同国の経済は、植民地時代から続く銅の生産に依存するモノカルチャー経済(銅が輸出額の6割を占める)であるが、現ムワナワサ政権では農業分野と観光分野の開発を中心とした産業構造改革を最優先政策として推進している。昨年2005年4月にはHIPC完了点に到達し、今後は社会開発分野に加え、経済成長による貧困削減に資する分野も重視していく方針である。今回の支援は、このようなザンビア政府の改革努力への支援の一環として行われるものである。
- ザンビアでは、農業は鉱業とともに主要産業であり、労働人口の6割、農村部では9割が農業に従事している。しかしながら、昨年は10年来の干ばつの影響もあり、穀物生産は昨年と比べ3割近く減少し、南部および西部を中心に食糧危機が発生している。こうした状況を改善するため、トウモロコシの生産量を増やし、食糧安全保障を確保することが重要な課題となっている。ザンビアの農村部に居住する小規模農家は自国で消費するトウモロコシの生産の多くを担っているが、干ばつにより壊滅的な被害を受けていること、栄養不足やHIV/AIDS等による疾患、肥料等物資へのアクセスが制約されていることが生産量が上がらない原因となっている。
このような問題を克服するため、ザンビア政府は食糧安全保障と小規模農民のトウモロコシの生産促進を目的とした「肥料支援プログラム」を策定し、トウモロコシ栽培に必要な優良種子と肥料をパッケージとして農民に販売する事業を実施しており、貧困農民支援で調達する肥料を同事業に活用する計画である。
- わが国は、世界における食糧不足と飢えの解消に積極的な貢献を目指す上で、食糧の自給に向けた開発途上国の自助努力を今まで以上に効果的に支援して行くことが不可欠であるとの認識から、平成17年度より、従来までの「食糧増産援助」を「貧困農民支援」に名称を変更することで、裨益対象を貧困農民・小規模農民とすることを一層明確化しつつ、食糧生産の向上に向けた途上国の自助努力を支援して行くこととした。「飢え」をなくすための農業活動を支援する観点から貧困農民・小規模農民への支援を強化し、食糧生産の向上に向けての開発途上国の自助努力を支援する中で、可能な限り貧困農民・小規模農民が援助の被益者となるよう配慮と工夫を行うこととしたものである。

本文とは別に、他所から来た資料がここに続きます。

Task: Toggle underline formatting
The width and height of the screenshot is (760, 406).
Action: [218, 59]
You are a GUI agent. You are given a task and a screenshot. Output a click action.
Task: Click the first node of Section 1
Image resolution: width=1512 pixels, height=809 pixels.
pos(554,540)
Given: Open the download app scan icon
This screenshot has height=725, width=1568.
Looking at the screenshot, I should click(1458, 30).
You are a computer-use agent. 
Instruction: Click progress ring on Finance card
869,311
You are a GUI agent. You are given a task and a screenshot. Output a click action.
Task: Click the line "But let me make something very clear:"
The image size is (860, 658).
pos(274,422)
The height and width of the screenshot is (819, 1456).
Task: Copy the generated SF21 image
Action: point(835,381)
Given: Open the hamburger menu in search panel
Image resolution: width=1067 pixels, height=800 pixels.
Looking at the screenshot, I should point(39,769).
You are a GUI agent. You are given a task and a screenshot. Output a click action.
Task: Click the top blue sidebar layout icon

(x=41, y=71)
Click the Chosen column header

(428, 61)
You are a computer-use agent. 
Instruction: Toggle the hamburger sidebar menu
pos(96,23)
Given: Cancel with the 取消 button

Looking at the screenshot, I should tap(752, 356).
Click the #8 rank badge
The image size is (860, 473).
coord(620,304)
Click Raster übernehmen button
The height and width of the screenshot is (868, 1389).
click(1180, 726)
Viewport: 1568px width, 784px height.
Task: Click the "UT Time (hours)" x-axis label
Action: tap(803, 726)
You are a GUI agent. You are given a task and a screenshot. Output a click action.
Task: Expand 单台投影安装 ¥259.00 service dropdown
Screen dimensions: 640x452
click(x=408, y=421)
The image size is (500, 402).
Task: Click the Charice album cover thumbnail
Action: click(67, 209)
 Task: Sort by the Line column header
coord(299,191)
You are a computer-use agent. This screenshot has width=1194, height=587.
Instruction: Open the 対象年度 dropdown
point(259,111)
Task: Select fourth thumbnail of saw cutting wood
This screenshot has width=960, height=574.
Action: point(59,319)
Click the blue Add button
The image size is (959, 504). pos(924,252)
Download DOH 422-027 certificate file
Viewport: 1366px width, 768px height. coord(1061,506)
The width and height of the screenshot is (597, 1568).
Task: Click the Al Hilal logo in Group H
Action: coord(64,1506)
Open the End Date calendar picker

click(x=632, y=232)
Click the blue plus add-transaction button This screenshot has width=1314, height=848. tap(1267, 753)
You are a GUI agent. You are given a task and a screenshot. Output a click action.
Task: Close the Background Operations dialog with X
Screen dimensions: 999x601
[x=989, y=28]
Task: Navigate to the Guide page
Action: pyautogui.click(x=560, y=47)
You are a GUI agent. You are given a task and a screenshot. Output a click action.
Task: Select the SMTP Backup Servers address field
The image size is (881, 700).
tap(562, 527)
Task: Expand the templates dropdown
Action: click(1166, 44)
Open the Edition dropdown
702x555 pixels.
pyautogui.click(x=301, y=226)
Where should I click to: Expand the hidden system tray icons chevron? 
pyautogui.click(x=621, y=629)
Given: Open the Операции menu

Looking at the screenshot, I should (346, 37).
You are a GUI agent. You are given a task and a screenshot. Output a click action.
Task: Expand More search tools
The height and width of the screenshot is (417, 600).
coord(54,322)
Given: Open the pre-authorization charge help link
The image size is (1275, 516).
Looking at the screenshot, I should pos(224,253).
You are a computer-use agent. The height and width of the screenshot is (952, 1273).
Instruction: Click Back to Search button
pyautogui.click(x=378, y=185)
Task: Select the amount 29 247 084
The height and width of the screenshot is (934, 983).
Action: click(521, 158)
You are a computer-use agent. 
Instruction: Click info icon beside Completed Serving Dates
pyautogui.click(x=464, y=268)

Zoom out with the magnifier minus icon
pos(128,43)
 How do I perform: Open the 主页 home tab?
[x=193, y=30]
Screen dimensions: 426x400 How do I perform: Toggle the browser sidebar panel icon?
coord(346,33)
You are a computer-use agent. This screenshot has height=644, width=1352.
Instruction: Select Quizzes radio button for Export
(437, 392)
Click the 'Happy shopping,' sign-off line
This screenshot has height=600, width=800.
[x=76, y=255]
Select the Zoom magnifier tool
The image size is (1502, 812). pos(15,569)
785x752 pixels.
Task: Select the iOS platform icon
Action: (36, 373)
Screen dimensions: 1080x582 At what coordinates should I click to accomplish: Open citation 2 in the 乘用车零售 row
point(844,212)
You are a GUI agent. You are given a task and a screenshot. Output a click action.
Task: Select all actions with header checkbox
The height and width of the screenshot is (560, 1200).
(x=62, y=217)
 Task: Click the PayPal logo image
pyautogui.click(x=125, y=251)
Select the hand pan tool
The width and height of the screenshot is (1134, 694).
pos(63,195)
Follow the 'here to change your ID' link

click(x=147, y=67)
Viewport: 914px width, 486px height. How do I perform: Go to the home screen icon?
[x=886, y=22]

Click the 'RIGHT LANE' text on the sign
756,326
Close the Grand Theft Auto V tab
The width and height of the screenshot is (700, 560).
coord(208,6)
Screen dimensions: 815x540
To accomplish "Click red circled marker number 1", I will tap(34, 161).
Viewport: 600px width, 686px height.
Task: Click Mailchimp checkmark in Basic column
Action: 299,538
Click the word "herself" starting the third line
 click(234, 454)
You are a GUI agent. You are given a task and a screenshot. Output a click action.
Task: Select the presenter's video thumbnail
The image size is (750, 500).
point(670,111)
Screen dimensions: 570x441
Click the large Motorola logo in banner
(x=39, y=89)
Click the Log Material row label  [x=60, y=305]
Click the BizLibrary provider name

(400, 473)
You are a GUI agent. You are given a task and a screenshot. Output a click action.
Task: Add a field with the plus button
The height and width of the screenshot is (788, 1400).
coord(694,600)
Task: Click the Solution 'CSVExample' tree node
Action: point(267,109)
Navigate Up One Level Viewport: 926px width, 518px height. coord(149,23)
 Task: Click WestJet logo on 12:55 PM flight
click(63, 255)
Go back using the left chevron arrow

- なお、今回の協力は、昨年4月にインドネシアで開催されたアジア・アフリカ首脳会議において小泉純一郎総理大臣が表明した対アフリカ支援の一環として実施されるものである。
(参考)
ザンビアは、総人口が1,050万人(2004年)で、一人当たり国民総所得(GNI)が450ドル(2004年)の低所得国である。